I shall never get out of this! There are two of me now:

This new absolutely white person and the old yellow one,

And the white person is certainly the superior one.

She doesn't need food, she is one of the real saints.

At the beginning I hated her, she had no personality --

She lay in bed with me like a dead body

And I was scared, because she was shaped just the way I was

Only much whiter and unbreakable and with no complaints.

I couldn't sleep for a week, she was so cold.

I blamed her for everything, but she didn't answer.

I couldn't understand her stupid behavior!

When I hit her she held still, like a true pacifist.

Then I realized what she wanted was for me to love her:

She began to warm up, and I saw her advantages.

Without me, she wouldn't exist, so of course she was grateful.

I gave her a soul, I bloomed out of her as a rose

Blooms out of a vase of not very valuable porcelain,

And it was I who attracted everybody's attention,

Not her whiteness and beauty, as I had at first supposed.

I patronized her a little, and she lapped it up --

You could tell almost at once she had a slave mentality.

I didn't mind her waiting on me, and she adored it.

In the morning she woke me early, reflecting the sun

From her amazingly white torso, and I couldn't help but notice

Her tidiness and her calmness and her patience:

She humored my weakness like the best of nurses,

Holding my bones in place so they would mend properly.

In time our relationship grew more intense.

She stopped fitting me so closely and seemed offish.

I felt her criticizing me in spite of herself,

As if my habits offended her in some way.

She let in the drafts and became more and more absent-minded.

And my skin itched and flaked away in soft pieces

Simply because she looked after me so badly.

Then I saw what the trouble was: she thought she was immortal.

She wanted to leave me, she thought she was superior,

And I'd been keeping her in the dark, and she was resentful --

Wasting her days waiting on a half-corpse!

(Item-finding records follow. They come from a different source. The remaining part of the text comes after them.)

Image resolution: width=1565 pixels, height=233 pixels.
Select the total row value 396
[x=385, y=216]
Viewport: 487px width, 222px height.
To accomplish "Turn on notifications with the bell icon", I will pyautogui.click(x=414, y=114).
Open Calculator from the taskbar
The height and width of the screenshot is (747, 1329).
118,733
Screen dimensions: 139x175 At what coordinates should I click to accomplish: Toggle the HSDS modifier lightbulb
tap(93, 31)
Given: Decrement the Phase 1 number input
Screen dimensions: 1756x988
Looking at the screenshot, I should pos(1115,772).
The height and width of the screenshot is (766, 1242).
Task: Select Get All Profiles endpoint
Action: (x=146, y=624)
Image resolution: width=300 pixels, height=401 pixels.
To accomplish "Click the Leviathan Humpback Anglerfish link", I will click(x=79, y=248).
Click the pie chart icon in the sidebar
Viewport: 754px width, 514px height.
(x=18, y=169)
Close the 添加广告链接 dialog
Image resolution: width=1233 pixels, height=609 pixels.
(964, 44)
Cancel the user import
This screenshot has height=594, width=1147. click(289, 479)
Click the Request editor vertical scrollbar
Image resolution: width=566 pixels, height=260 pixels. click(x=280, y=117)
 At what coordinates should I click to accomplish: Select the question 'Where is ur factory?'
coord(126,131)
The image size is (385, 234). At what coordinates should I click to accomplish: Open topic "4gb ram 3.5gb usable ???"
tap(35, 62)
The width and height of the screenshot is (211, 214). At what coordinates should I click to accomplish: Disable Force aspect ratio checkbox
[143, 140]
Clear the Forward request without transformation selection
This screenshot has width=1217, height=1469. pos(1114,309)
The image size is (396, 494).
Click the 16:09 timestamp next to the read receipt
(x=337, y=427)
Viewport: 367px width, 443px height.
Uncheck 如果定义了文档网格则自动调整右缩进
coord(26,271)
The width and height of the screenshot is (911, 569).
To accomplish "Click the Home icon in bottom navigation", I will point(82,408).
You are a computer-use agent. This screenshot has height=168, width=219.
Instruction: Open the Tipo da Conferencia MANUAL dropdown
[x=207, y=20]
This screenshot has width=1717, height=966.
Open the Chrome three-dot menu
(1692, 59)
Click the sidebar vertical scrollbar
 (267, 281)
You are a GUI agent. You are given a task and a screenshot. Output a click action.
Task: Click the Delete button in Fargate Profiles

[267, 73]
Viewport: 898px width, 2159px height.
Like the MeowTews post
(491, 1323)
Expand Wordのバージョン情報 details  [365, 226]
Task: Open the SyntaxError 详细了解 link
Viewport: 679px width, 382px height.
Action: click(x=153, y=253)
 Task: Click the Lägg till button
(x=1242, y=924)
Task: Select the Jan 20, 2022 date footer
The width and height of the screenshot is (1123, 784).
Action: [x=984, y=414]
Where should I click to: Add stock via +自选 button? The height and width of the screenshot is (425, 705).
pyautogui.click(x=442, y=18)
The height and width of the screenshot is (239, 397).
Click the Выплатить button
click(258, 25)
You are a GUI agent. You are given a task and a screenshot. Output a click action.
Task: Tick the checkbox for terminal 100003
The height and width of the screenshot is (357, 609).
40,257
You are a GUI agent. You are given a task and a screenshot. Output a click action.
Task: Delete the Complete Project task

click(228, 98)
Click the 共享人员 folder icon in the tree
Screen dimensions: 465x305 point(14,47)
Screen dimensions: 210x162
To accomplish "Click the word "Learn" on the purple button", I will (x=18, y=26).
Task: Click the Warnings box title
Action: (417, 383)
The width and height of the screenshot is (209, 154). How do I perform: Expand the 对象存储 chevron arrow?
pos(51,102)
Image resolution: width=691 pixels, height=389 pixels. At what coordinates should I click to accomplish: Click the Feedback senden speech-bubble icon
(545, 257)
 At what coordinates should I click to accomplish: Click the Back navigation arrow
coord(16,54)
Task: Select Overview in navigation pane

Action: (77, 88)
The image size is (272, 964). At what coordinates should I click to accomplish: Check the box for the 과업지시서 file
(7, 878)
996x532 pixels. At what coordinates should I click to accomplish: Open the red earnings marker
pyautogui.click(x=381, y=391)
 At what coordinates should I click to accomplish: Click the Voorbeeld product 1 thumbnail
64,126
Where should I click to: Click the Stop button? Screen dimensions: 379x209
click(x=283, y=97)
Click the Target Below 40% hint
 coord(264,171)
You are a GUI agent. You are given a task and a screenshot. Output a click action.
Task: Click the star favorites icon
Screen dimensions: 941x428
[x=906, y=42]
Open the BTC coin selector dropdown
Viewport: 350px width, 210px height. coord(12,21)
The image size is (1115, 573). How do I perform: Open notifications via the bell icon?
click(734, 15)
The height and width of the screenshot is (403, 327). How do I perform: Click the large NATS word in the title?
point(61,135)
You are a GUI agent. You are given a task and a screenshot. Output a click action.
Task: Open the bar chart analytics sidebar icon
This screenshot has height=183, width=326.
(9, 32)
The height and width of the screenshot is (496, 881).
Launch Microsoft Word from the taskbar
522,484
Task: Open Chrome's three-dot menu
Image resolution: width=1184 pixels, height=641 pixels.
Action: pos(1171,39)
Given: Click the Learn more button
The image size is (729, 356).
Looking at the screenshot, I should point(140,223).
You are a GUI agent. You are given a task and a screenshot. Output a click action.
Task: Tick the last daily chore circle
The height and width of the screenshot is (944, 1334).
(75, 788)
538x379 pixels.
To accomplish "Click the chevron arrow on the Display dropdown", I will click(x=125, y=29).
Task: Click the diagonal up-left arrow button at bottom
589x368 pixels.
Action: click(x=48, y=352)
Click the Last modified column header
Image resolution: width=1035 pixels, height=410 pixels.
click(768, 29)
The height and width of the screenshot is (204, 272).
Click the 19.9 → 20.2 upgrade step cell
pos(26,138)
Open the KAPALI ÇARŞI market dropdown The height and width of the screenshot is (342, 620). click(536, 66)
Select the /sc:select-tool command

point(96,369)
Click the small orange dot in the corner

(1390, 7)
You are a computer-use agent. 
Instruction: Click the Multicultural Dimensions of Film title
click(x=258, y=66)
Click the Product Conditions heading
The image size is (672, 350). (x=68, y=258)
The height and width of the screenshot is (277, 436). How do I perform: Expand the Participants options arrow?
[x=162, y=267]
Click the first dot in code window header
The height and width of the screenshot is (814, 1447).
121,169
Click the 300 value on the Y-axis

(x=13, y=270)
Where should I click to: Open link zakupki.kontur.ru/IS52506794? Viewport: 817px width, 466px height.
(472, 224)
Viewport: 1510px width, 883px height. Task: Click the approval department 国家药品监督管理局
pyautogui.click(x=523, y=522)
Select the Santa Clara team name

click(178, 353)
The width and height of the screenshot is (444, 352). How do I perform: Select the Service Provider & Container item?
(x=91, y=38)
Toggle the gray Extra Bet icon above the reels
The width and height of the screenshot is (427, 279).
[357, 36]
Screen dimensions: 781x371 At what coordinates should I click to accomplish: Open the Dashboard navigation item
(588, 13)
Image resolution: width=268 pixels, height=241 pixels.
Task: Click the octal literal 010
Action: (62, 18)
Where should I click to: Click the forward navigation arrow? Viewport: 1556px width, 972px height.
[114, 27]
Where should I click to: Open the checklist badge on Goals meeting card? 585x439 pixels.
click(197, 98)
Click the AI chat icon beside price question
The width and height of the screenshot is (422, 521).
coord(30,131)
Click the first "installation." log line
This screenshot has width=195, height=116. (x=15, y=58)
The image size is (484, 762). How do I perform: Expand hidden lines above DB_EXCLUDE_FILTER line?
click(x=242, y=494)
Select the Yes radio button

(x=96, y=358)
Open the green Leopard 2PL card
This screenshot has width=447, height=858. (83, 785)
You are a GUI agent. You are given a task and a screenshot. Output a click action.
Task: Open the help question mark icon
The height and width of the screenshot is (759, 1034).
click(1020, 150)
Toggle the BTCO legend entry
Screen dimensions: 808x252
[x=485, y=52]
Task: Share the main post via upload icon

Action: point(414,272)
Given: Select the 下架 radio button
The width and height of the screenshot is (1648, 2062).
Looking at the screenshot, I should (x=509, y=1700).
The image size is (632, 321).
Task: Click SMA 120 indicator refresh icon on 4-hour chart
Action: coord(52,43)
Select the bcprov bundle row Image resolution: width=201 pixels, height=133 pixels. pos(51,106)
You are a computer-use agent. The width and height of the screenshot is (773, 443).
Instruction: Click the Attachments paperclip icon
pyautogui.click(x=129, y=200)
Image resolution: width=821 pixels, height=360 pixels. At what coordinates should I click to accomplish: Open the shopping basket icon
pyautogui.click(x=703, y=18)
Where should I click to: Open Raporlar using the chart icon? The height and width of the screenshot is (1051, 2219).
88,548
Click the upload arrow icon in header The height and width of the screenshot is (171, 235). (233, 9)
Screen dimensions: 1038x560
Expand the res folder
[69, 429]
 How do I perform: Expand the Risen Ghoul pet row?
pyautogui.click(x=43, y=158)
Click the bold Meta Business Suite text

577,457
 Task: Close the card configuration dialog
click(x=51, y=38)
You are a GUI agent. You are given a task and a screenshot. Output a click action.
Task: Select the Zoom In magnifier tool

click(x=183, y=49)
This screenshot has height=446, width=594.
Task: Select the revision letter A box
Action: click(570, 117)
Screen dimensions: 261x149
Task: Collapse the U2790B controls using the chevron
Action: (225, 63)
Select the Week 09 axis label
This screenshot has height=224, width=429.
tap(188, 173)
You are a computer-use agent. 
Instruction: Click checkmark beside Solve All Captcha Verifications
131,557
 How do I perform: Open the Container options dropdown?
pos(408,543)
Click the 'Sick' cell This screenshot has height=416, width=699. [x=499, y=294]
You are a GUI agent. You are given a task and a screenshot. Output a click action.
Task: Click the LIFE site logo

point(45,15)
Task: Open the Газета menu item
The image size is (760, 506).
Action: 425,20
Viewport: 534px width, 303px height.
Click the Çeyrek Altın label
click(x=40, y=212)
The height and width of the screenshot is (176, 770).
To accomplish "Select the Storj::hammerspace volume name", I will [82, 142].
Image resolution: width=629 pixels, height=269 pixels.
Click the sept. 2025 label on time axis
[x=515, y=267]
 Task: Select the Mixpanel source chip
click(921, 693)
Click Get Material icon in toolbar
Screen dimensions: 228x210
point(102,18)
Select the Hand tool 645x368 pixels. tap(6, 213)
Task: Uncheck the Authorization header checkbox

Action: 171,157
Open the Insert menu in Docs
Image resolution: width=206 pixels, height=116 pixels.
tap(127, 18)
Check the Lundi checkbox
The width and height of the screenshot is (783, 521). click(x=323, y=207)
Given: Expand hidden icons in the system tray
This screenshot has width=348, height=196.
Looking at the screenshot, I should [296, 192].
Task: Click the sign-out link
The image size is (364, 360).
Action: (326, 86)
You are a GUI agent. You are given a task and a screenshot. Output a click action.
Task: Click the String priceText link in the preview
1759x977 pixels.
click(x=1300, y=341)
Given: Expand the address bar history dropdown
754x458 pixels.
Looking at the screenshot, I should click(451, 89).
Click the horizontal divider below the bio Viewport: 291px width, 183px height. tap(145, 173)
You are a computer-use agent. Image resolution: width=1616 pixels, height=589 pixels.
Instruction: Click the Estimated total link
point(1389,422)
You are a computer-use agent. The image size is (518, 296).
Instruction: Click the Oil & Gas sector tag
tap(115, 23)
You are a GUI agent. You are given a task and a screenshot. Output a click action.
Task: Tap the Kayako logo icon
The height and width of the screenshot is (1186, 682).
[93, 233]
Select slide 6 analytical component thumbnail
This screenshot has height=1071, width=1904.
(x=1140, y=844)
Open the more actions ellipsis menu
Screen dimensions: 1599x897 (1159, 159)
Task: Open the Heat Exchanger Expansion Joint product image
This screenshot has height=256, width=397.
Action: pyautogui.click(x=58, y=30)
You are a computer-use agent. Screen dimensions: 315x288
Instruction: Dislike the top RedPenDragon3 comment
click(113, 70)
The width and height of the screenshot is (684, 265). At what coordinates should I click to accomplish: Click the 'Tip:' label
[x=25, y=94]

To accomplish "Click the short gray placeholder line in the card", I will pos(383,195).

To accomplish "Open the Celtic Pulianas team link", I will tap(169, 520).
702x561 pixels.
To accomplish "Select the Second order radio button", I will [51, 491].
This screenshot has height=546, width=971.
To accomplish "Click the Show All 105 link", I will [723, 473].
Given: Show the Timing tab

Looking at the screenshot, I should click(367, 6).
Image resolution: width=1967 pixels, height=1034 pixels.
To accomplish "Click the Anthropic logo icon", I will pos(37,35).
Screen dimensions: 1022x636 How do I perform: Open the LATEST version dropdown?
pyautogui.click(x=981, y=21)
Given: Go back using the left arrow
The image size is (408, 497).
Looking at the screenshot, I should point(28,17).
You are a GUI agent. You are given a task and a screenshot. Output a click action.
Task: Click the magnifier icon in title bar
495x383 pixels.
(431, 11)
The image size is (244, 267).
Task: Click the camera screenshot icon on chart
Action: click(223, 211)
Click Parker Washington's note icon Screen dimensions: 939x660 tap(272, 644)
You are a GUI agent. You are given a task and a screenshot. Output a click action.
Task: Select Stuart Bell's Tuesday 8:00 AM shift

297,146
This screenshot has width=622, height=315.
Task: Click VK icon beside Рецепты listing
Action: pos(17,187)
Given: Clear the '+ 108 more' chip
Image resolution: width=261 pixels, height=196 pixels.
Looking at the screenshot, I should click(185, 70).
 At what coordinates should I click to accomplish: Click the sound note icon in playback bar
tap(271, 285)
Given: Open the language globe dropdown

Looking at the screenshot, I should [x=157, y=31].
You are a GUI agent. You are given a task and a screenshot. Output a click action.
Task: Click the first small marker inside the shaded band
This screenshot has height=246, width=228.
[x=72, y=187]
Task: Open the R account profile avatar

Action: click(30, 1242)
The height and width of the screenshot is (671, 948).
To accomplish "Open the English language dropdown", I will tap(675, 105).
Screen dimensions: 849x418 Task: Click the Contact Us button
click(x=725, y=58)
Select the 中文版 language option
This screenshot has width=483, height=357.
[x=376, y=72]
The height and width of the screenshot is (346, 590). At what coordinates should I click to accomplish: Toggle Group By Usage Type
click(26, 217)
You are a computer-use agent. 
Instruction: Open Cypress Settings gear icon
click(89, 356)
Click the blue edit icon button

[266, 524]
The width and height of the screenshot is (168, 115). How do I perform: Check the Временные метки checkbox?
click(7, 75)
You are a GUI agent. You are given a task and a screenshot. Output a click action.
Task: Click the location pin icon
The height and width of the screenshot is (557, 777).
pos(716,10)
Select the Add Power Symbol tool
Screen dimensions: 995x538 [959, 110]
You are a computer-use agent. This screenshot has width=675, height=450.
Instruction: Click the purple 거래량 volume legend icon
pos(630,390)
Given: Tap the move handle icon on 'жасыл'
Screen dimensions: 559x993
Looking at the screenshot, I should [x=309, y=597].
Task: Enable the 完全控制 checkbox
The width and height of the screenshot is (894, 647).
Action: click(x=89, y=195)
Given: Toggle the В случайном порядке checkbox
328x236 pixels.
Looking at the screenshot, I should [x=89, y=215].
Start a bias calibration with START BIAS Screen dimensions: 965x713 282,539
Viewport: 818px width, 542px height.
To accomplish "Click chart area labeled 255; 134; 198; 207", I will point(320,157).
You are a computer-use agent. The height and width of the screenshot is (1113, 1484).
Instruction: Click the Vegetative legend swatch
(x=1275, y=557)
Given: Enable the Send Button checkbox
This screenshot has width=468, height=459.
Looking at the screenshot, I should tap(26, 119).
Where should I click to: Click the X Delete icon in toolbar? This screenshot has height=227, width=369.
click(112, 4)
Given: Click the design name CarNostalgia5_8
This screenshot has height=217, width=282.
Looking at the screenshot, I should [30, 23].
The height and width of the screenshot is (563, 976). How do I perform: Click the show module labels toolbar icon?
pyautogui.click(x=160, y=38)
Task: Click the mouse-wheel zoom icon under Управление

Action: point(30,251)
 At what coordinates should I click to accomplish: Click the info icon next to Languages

And secretly she began to hope I'd die.

Then she could cover my mouth and eyes, cover me entirely,

And wear my painted face the way a mummy-case

Wears the face of a pharaoh, though it's made of mud and water.

I wasn't in any position to get rid of her.

She'd supported me for so long I was quite limp --

I had forgotten how to walk or sit,

So I was careful not to upset her in any way

Or brag ahead of time how I'd avenge myself.

Living with her was like living with my own coffin:

Yet I still depended on her, though I did it regretfully.

I used to think we might make a go of it together --

After all, it was a kind of marriage, being so close.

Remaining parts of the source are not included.